Abstract

Abstract In 2019, a deadly virus known as severe acute respiratory syndrome coronavirus 2 (SARS-CoV-2), responsible for COVID-19, emerged. Two mRNA-based COVID-19 vaccines were approved for use in December 2020 in the US and have begun providing immunity to those receiving the vaccination. Certain vaccines given to pregnant and lactating mothers provide immunity to infants through transmission across the placenta and umbilical cord (IgG) and breast milk (IgA). Breastmilk produced by mothers with a history of COVID-19 infection has found to be a source of anti-SARS-CoV-2 IgA and IgG. This study aimed to determine the presence of specific SARS-CoV-2 IgA in the breastmilk of lactating women after the COVID-19 vaccine administration.
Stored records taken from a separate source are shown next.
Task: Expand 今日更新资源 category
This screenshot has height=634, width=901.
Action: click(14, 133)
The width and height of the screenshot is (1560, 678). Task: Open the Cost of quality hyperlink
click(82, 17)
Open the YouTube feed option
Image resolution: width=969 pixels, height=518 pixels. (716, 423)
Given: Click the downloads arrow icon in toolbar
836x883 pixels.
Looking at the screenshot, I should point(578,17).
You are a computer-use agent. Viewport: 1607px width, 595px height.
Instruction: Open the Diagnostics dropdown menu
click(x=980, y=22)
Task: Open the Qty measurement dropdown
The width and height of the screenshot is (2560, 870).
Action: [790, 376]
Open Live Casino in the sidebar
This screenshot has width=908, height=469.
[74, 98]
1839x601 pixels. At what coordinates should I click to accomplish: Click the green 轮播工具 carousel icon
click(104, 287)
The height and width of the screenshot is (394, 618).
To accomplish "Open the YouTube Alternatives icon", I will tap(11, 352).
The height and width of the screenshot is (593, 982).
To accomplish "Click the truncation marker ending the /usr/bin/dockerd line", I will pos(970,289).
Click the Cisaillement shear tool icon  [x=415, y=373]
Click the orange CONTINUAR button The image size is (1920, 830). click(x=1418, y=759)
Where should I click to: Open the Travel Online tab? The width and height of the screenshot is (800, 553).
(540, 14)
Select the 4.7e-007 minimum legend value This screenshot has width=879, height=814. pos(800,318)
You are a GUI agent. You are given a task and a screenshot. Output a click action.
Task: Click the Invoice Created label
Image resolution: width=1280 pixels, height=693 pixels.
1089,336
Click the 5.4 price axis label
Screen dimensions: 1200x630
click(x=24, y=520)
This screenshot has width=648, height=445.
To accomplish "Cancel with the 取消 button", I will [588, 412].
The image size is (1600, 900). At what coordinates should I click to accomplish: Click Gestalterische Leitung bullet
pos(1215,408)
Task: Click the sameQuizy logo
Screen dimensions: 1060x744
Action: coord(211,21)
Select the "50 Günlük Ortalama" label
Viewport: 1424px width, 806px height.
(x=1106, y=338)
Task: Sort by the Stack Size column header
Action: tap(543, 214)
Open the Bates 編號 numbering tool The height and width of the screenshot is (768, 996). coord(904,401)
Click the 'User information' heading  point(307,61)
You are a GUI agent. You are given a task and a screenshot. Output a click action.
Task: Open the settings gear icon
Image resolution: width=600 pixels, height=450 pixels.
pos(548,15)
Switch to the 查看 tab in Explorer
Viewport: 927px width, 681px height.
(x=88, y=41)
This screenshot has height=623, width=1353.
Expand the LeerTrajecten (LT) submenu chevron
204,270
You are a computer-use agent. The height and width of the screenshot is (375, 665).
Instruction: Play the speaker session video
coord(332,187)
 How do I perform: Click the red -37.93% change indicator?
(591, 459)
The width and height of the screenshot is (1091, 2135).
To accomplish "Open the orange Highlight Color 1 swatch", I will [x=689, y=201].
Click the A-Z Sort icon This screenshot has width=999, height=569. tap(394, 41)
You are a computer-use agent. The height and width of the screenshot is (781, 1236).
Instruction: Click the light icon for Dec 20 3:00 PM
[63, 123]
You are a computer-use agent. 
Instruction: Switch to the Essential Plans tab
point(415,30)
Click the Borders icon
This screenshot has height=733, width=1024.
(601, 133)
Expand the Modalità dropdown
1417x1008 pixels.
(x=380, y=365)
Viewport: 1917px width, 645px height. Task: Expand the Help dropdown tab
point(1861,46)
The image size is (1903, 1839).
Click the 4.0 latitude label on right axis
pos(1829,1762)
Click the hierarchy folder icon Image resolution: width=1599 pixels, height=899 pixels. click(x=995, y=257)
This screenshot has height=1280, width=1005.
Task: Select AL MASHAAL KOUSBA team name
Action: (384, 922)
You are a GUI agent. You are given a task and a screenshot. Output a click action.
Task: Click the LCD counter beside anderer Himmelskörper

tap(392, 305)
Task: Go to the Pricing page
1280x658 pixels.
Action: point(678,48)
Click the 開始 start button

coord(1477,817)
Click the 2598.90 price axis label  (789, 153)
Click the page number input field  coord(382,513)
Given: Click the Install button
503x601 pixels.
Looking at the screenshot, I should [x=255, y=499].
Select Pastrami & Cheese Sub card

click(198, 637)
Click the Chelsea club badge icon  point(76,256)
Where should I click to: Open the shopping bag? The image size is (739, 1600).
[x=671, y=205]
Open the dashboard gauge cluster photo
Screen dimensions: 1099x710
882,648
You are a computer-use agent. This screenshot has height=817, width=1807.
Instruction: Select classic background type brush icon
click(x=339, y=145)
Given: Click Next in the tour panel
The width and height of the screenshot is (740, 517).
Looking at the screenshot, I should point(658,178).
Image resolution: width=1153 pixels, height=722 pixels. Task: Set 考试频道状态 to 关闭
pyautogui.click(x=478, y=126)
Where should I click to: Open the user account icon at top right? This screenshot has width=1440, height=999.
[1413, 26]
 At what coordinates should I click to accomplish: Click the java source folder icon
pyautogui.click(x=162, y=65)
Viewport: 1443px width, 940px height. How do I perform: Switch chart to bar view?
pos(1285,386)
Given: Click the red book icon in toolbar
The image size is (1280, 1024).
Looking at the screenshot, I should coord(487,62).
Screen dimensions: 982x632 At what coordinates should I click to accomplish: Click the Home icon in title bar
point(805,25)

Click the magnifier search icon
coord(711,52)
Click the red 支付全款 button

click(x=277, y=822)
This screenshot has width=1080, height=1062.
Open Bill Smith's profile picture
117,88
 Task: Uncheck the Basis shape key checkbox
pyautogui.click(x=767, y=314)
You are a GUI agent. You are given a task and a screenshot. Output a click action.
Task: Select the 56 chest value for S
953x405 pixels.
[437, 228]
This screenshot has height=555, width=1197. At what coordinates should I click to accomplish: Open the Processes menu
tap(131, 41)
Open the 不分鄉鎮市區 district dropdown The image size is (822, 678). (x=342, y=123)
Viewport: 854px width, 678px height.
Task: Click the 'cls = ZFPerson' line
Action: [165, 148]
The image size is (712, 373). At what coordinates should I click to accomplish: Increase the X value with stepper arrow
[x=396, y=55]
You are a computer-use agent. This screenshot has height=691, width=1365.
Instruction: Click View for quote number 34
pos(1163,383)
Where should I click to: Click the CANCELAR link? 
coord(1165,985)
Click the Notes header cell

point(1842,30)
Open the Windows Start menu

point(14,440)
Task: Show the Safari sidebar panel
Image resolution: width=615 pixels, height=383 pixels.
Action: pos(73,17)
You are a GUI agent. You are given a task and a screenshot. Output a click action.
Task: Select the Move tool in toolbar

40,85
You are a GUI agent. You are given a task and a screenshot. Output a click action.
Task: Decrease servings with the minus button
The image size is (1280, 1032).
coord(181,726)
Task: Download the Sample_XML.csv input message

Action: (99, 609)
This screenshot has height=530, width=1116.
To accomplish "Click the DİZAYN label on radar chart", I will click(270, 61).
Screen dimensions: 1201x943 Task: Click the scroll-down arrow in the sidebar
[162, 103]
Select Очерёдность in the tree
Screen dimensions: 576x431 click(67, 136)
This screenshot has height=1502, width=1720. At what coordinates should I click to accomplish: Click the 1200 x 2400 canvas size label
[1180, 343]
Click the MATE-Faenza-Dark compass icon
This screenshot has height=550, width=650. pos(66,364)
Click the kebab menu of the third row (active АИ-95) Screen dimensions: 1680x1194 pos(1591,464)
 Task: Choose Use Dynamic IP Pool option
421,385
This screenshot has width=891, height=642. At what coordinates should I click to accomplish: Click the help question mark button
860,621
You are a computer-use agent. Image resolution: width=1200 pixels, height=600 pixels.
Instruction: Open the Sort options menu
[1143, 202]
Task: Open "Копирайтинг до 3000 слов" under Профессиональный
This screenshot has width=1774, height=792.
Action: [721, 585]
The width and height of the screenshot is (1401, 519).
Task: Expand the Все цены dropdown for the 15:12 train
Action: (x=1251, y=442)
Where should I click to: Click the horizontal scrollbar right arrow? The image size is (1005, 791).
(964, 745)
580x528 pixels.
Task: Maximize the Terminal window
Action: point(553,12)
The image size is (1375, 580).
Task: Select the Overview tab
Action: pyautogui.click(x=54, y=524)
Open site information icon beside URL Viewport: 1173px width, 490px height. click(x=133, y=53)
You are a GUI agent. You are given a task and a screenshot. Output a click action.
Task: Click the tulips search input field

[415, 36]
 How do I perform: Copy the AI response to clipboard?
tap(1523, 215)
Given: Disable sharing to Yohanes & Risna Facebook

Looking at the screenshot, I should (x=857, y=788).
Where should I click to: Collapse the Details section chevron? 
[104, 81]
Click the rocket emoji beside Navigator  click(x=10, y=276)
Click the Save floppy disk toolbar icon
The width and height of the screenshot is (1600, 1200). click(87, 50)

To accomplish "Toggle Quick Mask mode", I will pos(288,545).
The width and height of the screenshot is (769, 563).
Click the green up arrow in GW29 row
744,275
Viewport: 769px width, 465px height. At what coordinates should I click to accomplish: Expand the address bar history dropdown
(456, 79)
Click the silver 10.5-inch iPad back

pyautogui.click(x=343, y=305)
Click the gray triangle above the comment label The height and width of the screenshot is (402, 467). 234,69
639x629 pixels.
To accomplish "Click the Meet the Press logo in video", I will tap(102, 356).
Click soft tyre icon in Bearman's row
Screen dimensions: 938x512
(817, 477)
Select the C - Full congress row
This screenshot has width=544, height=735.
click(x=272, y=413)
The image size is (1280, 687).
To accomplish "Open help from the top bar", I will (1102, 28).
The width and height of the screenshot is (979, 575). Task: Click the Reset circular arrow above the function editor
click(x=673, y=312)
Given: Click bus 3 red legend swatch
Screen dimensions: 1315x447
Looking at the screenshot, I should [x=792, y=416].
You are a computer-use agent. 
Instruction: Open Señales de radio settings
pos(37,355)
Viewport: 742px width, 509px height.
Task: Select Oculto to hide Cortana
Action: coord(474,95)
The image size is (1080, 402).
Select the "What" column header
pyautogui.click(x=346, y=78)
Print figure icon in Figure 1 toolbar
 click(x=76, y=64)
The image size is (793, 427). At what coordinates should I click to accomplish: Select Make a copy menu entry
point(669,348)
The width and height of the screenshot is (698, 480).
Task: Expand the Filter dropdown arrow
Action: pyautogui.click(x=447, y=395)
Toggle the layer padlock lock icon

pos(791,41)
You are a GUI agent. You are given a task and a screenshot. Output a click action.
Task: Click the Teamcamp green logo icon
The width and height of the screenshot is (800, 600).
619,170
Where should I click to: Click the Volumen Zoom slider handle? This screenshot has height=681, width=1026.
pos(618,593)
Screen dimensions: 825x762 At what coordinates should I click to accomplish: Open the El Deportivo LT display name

As such, lactating healthcare workers who received the SARS-CoV-2 mRNA vaccine (Pfizer-BioNtech or Moderna) made up a sample group. Plasma and breast milk were collected at three time points (pre-vaccination, 14–28 days post first dose of vaccine, and 7 days post second dose of vaccine). SARS-CoV-2 specific IgA (breastmilk) and IgG (plasma) concentration were then measured by ELISA. We found consistent secretion of SARS-CoV-2 specific IgA in breast milk after COVID-19 vaccination. The second dose of the SARS-CoV-2 vaccine was necessary to elicit IgA response in breastmilk detectable by ELISA. There is a correlation of the level of SARS-CoV-2 specific IgG in blood with SARS-CoV-2 specific IgA in breastmilk. Our results show that the mRNA-based COVID-19 vaccines from Pfizer-BioNTech and Moderna induce SARS-CoV-2 specific IgA secretion in breastmilk. Further studies are needed to determine the duration of this immune response and a possible passive immunity transfer of SARS-CoV-2 specific IgA to breastfeeding infants.